The discovery of evil is called the sin of Adam. But, this was in fact not a sin, for the Creator Himself says that He created the evil inclination. This means that Adam did not sin, rather he only discovered the sin, his evil, egoistic nature.
From the start we were created with a nature such as this so that we would have the opportunity to rise above it, and from this evil, become aware of the good, the Creator. It is impossible to discover this without that nature, “As the advantage of Light over Darkness,” (Kohelet Rabbah 2:13).
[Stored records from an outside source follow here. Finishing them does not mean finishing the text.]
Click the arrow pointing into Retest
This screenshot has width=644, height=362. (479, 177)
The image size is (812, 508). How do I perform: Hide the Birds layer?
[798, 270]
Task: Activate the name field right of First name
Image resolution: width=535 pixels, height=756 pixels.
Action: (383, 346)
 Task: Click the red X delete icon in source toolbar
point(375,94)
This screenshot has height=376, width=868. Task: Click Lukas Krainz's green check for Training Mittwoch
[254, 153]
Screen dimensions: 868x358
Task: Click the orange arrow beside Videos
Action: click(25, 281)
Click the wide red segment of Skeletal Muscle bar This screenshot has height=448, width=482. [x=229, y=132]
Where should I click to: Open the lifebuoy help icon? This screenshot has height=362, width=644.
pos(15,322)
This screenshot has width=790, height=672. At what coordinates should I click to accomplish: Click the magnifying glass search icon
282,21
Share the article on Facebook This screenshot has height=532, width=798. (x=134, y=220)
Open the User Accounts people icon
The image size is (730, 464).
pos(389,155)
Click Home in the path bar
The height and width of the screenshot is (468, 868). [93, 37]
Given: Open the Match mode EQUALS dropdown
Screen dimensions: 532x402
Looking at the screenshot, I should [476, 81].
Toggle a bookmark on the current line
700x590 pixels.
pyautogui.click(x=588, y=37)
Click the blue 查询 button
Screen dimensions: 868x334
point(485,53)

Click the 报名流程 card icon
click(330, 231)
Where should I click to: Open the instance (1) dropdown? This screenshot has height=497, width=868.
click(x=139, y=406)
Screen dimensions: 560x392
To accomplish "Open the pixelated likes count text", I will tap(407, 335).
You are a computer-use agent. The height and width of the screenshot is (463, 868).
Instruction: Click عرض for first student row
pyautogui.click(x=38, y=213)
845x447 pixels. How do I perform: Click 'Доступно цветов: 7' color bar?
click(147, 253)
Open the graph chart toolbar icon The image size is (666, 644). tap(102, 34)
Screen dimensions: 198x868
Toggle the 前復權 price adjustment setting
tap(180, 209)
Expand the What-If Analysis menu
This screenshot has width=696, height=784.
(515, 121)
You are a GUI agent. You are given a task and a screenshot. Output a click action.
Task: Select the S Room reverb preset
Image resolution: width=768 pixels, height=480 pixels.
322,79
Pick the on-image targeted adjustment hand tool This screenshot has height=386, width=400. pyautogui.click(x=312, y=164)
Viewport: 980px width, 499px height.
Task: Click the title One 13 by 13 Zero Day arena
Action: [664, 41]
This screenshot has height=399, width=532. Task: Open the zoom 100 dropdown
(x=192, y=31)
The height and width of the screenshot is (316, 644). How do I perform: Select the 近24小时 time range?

In the New Year (Rosh Hashanah) we celebrate the opportunity to rise up and attain the upper force, the Creator, to become Adam (Man), meaning the person who resembles Him. This is within the power of everyone, for Adam was simply the first who did it. As it is said, “for they shall all know Me, from the least of them unto the greatest of them” (Jeremiah 31:33), and “…for My house shall be called a house of prayer for all peoples.” (Isaiah 56:7). So Adam is an image that is relevant to all of humanity.
If during this holiday we make the right accounting of the past year, we clarify that we have still not attained correction and that we have not ascended with all of humanity to the peak of our existence, the spiritual world, the level of resembling the higher, eternal and perfect power. And for this we ask forgiveness, meaning we judge ourselves that we could have discovered our evil inclination and corrected it, rising above it and uniting between us, but we didn’t do it. So we ask in the beginning of the year that we be given the power that makes it possible to correct ourselves and reach the goal of creation.